@memester,
memester;114199 wrote:And so these two methods tell you what ? p = 1 or p = 0.5.
In the case of 50 + 80, it being equal to 80 + 50, what does that mean in
English, as to the statistical significance ?
It's not so much the method per se, but whether you are using a formula that assumes the variability of interest to be unidirectional or bidirectional. If, for example, you're doing a study of fever, that would (usually) be regarded as a unidirectional variable -- i.e. temperatures
above normal, and a temperature
below normal would not be allowed to reject the null hypothesis (this depends on what your hypothesis is). So you would use a one-tailed T-test for this. If you can have a bidirectional variable, you'd usually use a two-tailed T-test. The P-value is twice as high for a two-tailed T-test (it's built into the formula and I don't know how the formula is derived), but what that means is it's twice as likely that an observed difference is due to chance.
Two-tailed test - Wikipedia, the free encyclopedia
P = 0.05 literally means that there is a 5% probability that an observed difference is due to chance, and a 95% probability that it was due to a real difference between the groups.
memester;114199 wrote:Is this the way that the climate scientists approach the question of statistical significance of temperature readings ?
How would you do it like a climate scientist, using ten thousand readings, from the 2 thermometer stations ?
Statistics can be applied to any data set, so it doesn't matter if you're taking 1000 readings each from two weather stations or from two patient groups. Let's assume that study design is uniform (which cannot be completely assumed for a "case-control" design where you're comparing X "now" versus X "then" but you hadn't created a study protocol before X "then" -- and you also don't have a matched control group). But for the sake of simplicity, we assume that the equipment and the method of measurement is uniform, and the measurements are noontime ambient temperature readings at a fixed location every day of July for ten consecutive years -- once from 1900-1909 and once from 2000-2009.
This would generate 300 readings from each period. You could then use something as simple as a T-test to compare means. You need stats, because in all likelihood the "number" is different, i.e. you might get a 17 degrees C from one set and a 20 degrees C from the other set. But is that a REAL difference or can it just be due to chance? The greater your N, the more likely that an observed difference is real. This is intuitive -- if you flip a coin four times and get three heads and one tail, this is not reflecting the true probability -- you need more measurements (which will cause regress to the true mean, which is closer to 50/50).

--*--

▶ Exercise details
Answer these questions about the forum post on statistical significance:
1. How does the P-value for a two-tailed T-test compare with that for a one-tailed T-test?
2. What does P = 0.05 literally mean?
3. How many readings does the weather-station example generate from each period?

▶ Extracted material
--*--

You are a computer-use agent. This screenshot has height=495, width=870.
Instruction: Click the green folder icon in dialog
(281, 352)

--*--

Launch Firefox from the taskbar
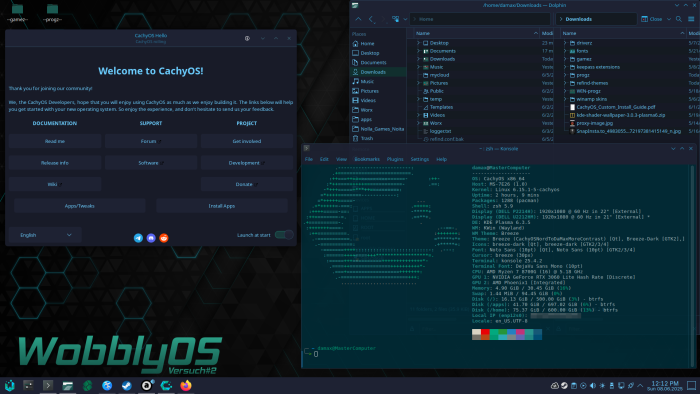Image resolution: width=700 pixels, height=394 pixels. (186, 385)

--*--

▶ Response to the exercise
1. It is twice as high.
2. There is a 5% probability that an observed difference is due to chance, and a 95% probability that it was due to a real difference between the groups.
3. 300 readings.